/sympa

Embedding graphs in symmetric spaces

Primary LanguagePython

sympa: Symmetric Spaces for Graph Embeddings

Code for the papers "Symmetric Spaces for Graph Embeddings: A Finsler-Riemannian Approach" published at ICML 2021, and the paper "Hermitian Symmetric Spaces for Graph Embeddings" published at DiffGeo4DL @ NeurIPS 2020.

Available Models

Vector models:

  • euclidean
  • poincare
  • lorentz
  • sphere
  • prod-hysph: Product of hyperbolic x sphere
  • prod-hyhy: Product of hyperbolic x hyperbolic
  • prod-hyeu: Product of hyperbolic x euclidean

Matrix models:

  • spd: Symmetric positive definite matrices space
  • upper: Upper half space model of the Siegel space
  • bounded: Bounded domain model of the Siegel space
  • dual: Compact dual

The last three allow different metrics

Available metrics

  • riem: Riemannian metric
  • fone: Finsler One
  • finf: Finsler Infinity
  • fmin: Finsler metric of minimum entropy
  • wsum: Learns weights for a weighted sum of the vector-valued distance

Requirements

  • Python == 3.7
  • Pytorch == 1.5.1: conda install pytorch==1.5.1 torchvision==0.6.1 [cpuonly | cudatoolkit=10.2] -c pytorch.

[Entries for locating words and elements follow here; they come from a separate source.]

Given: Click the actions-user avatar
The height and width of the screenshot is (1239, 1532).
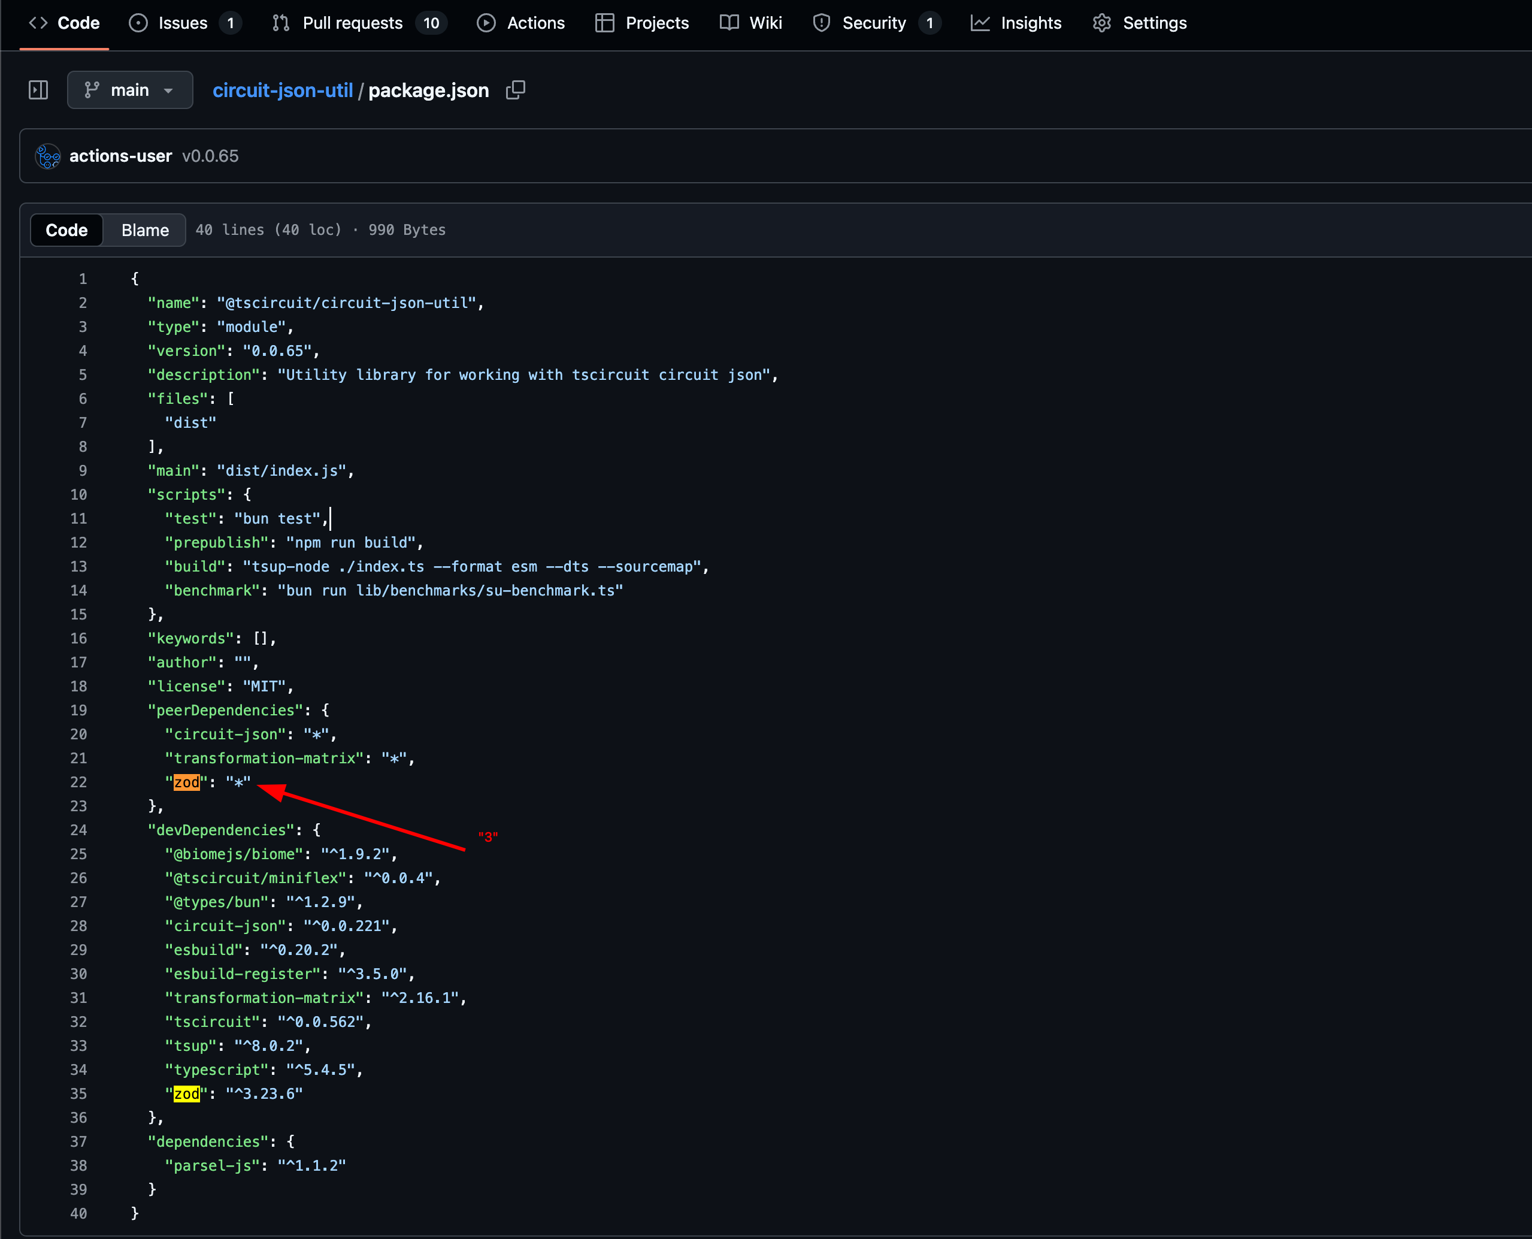Looking at the screenshot, I should [48, 156].
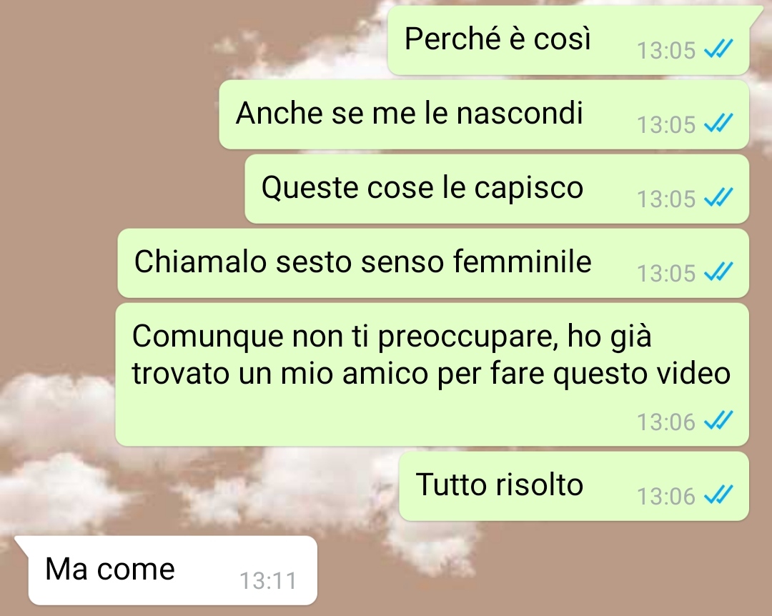The image size is (772, 616).
Task: Click double check marks next to 'Anche se me le nascondi'
Action: [718, 123]
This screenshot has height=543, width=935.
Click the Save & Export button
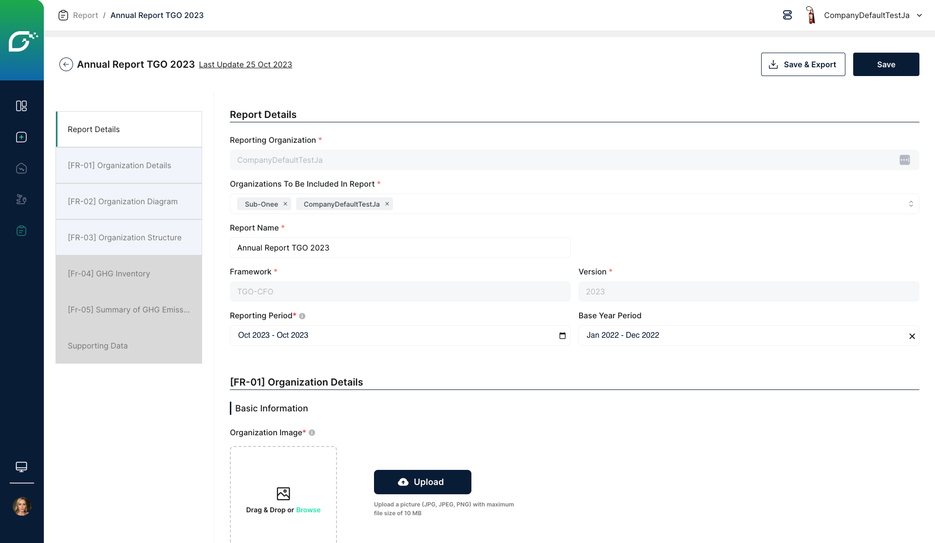click(803, 64)
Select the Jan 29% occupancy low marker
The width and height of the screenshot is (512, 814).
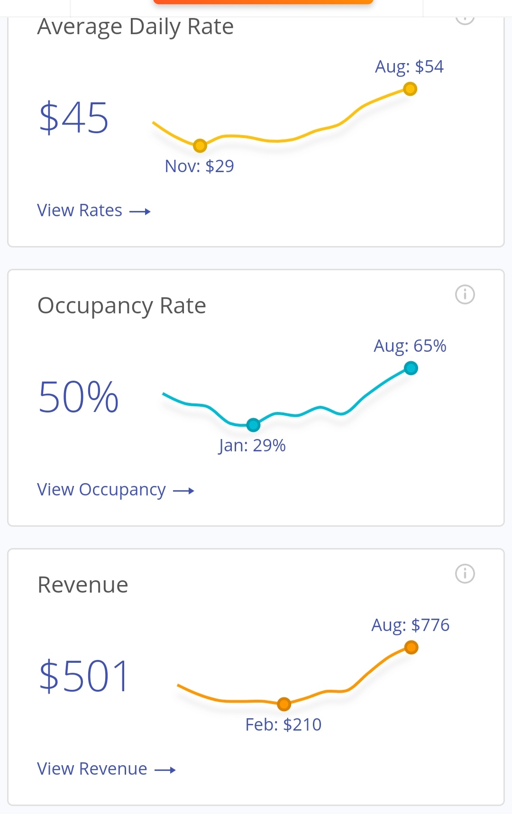(x=254, y=425)
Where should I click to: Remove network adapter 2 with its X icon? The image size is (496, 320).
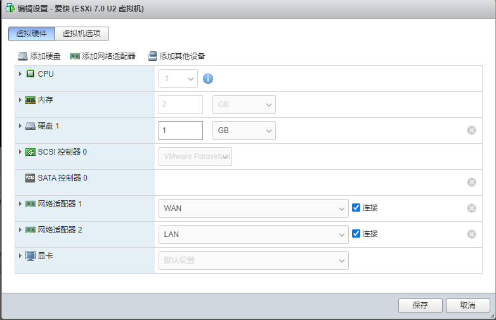coord(471,234)
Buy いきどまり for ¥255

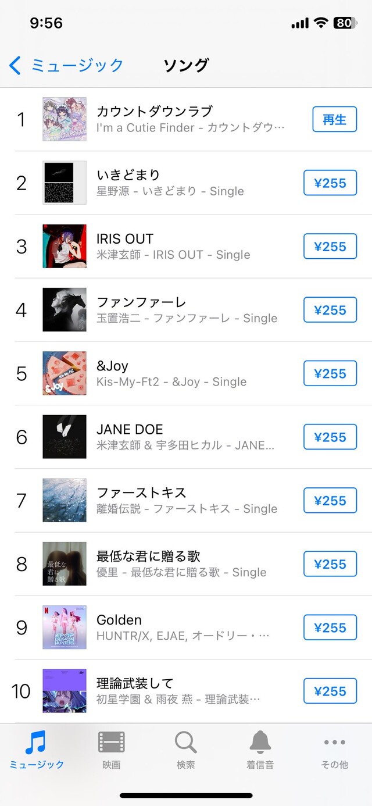(330, 183)
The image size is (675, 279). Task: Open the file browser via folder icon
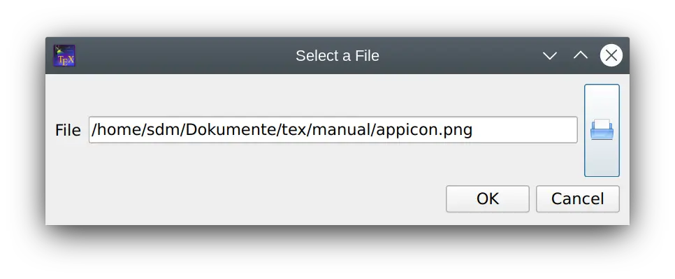602,130
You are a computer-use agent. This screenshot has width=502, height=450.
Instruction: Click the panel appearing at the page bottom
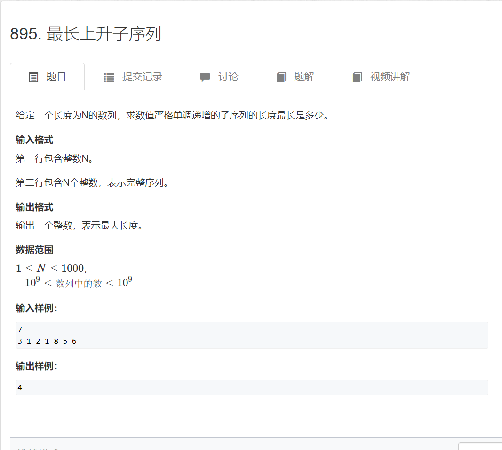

In CPU environments, data parallel is not stable with pytorch >= 1.6
  • Geoopt >= 0.3.1: install from repository is advised: pip install git+https://github.com/geoopt/geoopt.git
  • XiTorch: for working with the compact dual only
  • networkx and networkit: for preprocessing only
  • matplotlib: for preprocessing only
  • tensorboardx
  • tqdm

Running experiments

1. Preprocess Data

In all preprocessing cases, the option --run_id=RUN_ID is required. The data will be saved in data/RUN_ID. If --plot_graph is passed, a plot will be generated, but the plotting can take a long time if the graph is large.

Grids:

python preprocess.py --graph=grid --grid_dims=DIMS --nodes=NODES --run_id=RUN_ID 

It will create a grid of DIMS dimensions with int(NODES^(1/DIMS)) nodes.
Ex: python preprocess.py --graph=grid --grid_dims=3 --nodes=27 will create a 3x3x3 cube graph

Trees

python preprocess.py --graph=tree --tree_branching=BRANCHING --tree_height=HEIGHT --run_id=RUN_ID 

It will create a tree with branching factor BRANCHING and height HEIGHT.

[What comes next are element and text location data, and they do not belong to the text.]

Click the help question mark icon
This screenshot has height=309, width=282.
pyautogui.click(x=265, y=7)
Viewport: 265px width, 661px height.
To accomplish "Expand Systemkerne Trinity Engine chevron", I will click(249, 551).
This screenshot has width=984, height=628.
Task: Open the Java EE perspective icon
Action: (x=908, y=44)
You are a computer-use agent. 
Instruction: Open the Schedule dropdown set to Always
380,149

Cartesian or Rooted products

By default it will create a cartesian/rooted product of a tree and a grid, but it can be modified by changing the order in the code

python preprocess.py --graph=product-cartesian --grid_dims=DIMS --nodes=NODES --tree_branching=BRANCHING --tree_height=HEIGHT --run_id=RUN_ID 

It will create a cartesian (rooted with --graph=product-rooted) product of the specified tree and grid.

Social Networks

python preprocess.py --graph=TYPE --run_id=RUN_ID 

Current available options are social-karate, social-davis, social-florentine, social-miserables. See NetworkX doc

Expanders

python preprocess.py --graph=TYPE --nodes=NODES --run_id=RUN_ID 

Current available options are expander-margulis, expander-chordal, expander-paley. See NetworkX expanders doc

Custom

python preprocess.py --graph=NAME --run_id=RUN_ID 

It will look for a file in data/NAME/NAME.edges where the graph should be represented as:

src_node1 dst_node1 [weight1]
src_node2 dst_node2 [weight2]
... 

where src_node and dst_node are int values and weight is an optional float value.

2. Train Graph Embeddings

python -m torch.distributed.launch --nproc_per_node=N_CPUS --master_port=2055 train.py \\
            --n_procs=N_CPUS \\
            --data=PREP \\
            --run_id=RUN_ID \\
            --results_file=out/results.csv \\
            --model=MODEL \\
            --metric=riem \\
            --dims=4 \\
            --learning_rate=1e-2 \\
            --val_every=25 \\
            --patience=50 \\
            --max_grad_norm=100 \\
            --batch_size=2048 \\
            --epochs=1000

Experiments can be run distributed over multiple CPUs/GPUs with N_CPUS. PREP must be the name of the graph to embed (what in step 1 was called RUN_ID). Results will be reported in results_file with run_id as the name. For model and metric see Available Models

Considerations

The method inner is implemented for both the Upper Half space and the Bounded domain model. With this, experiments can be run with RiemannianAdam. However, we found them to be very unstable, therefore all experiments reported in the paper were run with RiemannianSGD

TODO

  • Fix broken tests
  • Add Finsler Metrics to SPD manifold
  • Merge branch with Recommender System experiments into master
  • Merge branch with ploting tools into master

Citation

The source code and data in this repository aims at facilitating the study of graph embeddings in symmetric spaces. If you use the code/data, please cite it as follows:

@InProceedings{lopez2021symmetric,
  title =    {Symmetric Spaces for Graph Embeddings: A Finsler-Riemannian Approach},
  author =       {L\'opez, Federico and Pozzetti, Beatrice and Trettel, Steve and Strube, Michael and Wienhard, Anna},
  booktitle =    {Proceedings of the 38th International Conference on Machine Learning},
  pages =    {7090--7101},
  year =     {2021},
  editor =   {Meila, Marina and Zhang, Tong},
  volume =   {139},
  series =   {Proceedings of Machine Learning Research},
  month =    {18--24 Jul},
  publisher =    {PMLR},
  pdf =      {http://proceedings.mlr.press/v139/lopez21a/lopez21a.pdf},
  url =      {http://proceedings.mlr.press/v139/lopez21a.html}
}